Among physicians using electronic medical records (EMRs), performance is impacted by “task demands” such as computer pointer movements, click behavior and task duration, according to a new AHRQ-funded study. Using a simulated environment, researchers explored the relationship between task demands and workload, task demands and performance and workload and performance. Researchers performed two experiments on two different EMR systems. Each physician completed a set of pre-specified tasks on three routine clinical EMR-based scenarios: urinary tract infection, pneumonia and heart failure. Both experiments showed a significant relationship only between task demands and performance. This result suggests that task demands (such as more clicks or more time) are related to physician performance (such as more omission errors). The authors called for more research to learn whether human-computer behavioral data, as well as time spent to complete EMR-based tasks, could be used as a quality metric to represent performance and perhaps patient outcomes. The study, “Towards a Better Understanding of Task Demands, Workload, and Performance During Physician-Computer Interactions,” appeared in the March 28 issue of the Journal of the American Medical Informatics Association. Access the abstract.
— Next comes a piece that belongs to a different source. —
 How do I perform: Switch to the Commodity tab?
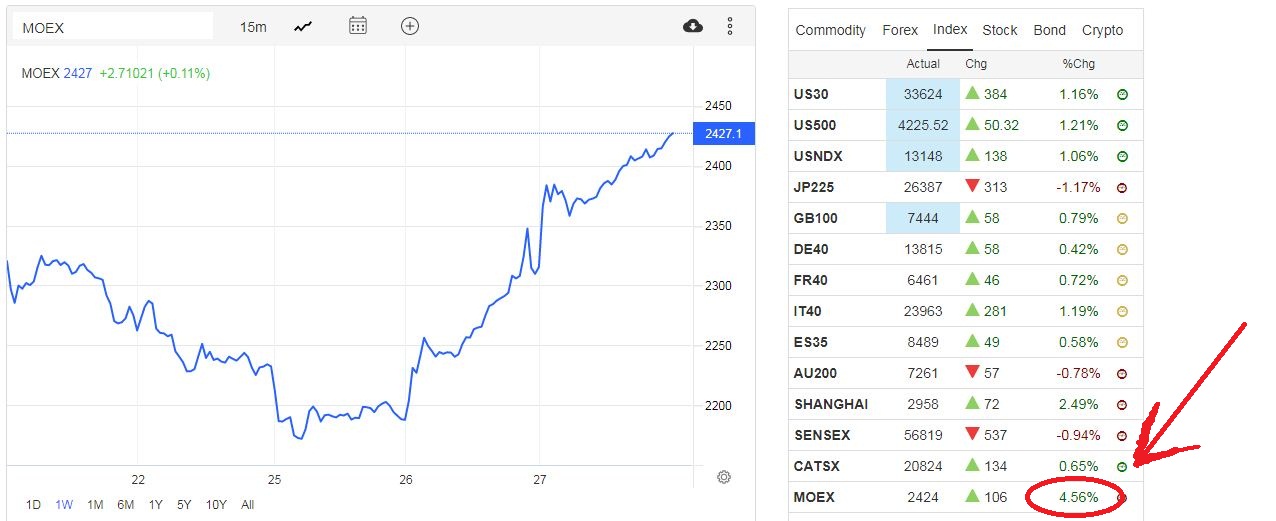pyautogui.click(x=830, y=30)
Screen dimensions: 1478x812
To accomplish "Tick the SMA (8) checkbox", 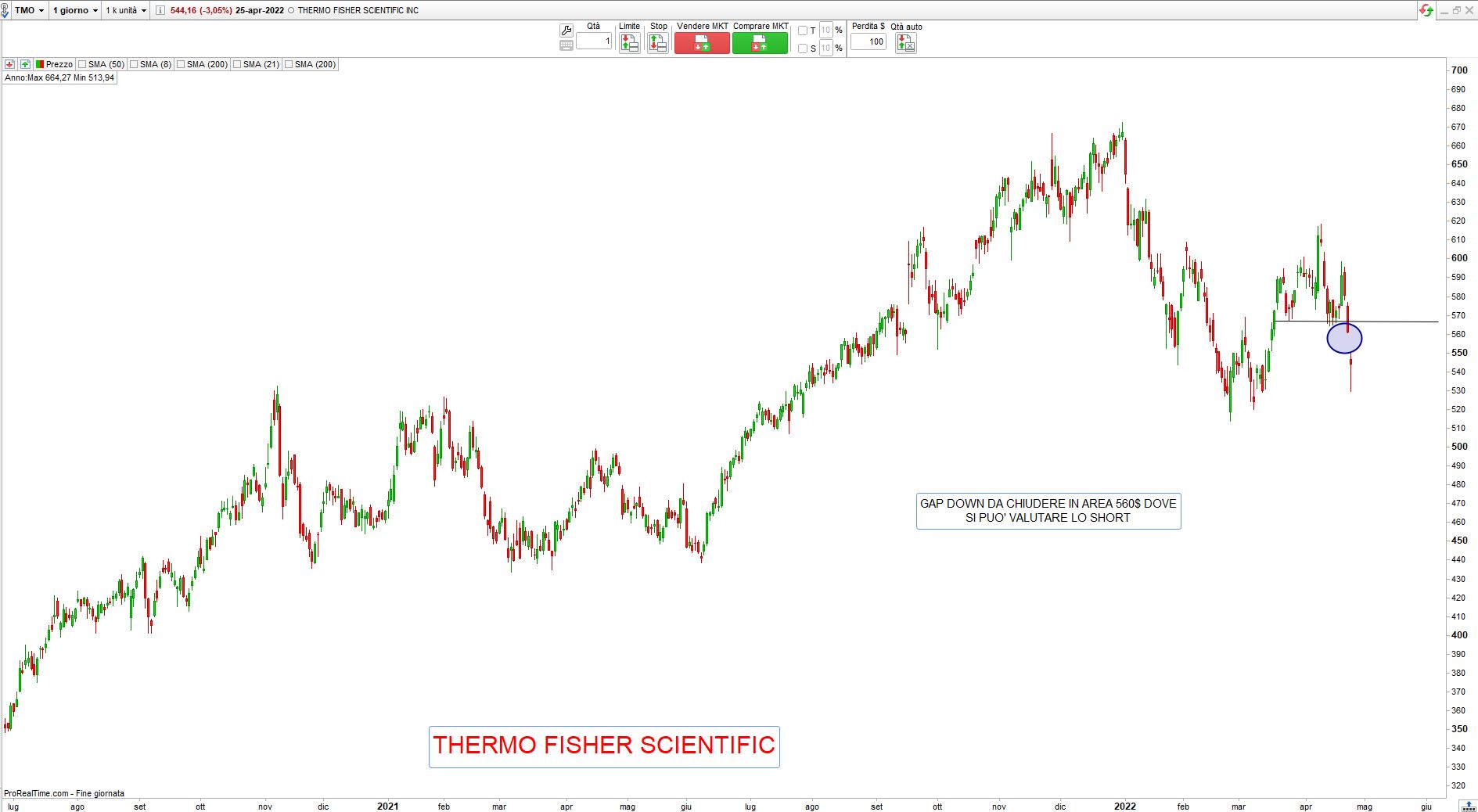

 2016 Mar 28. pii: ocw016. doi: 10.1093/jamia/ocw016. [Epub ahead of print]

Toward a better understanding of task demands, workload, and performance during physician-computer interactions.

Abstract

OBJECTIVE:

To assess the relationship between (1) task demands and workload, (2) task demands and performance, and (3) workload and performance, all during physician-computer interactions in a simulated environment.

METHODS:

Two experiments were performed in 2 different electronic medical record (EMR) environments: WebCIS (n = 12) and Epic (n = 17). Each participant was instructed to complete a set of prespecified tasks on 3 routine clinical EMR-based scenarios: urinary tract infection (UTI), pneumonia (PN), and heart failure (HF). Task demands were quantified using behavioral responses (click and time analysis). At the end of each scenario, subjective workload was measured using the NASA-Task-Load Index (NASA-TLX). Physiological workload was measured using pupillary dilation and electroencephalography (EEG) data collected throughout the scenarios. Performance was quantified based on the maximum severity of omission errors.

RESULTS:

Data analysis indicated that the PN and HF scenarios were significantly more demanding than the UTI scenario for participants using WebCIS (P < .01), and that the PN scenario was significantly more demanding than the UTI and HF scenarios for participants using Epic (P < .01). In both experiments, the regression analysis indicated a significant relationship only between task demands and performance (P < .01).

DISCUSSION:

Results suggest that task demands as experienced by participants are related to participants' performance. Future work may support the notion that task demands could be used as a quality metric that is likely representative of performance, and perhaps patient outcomes.

CONCLUSION:

The present study is a reasonable next step in a systematic assessment of how task demands and workload are related to performance in EMR-evolving environments.
© The Author 2016. Published by Oxford University Press on behalf of the American Medical Informatics Association. All rights reserved. For Permissions, please email: journals.permissions@oup.com.

KEYWORDS:

EMR; NASA-TLX; errors; performance; task demands; workload

PMID:
 
27026617
 
[PubMed - as supplied by publisher]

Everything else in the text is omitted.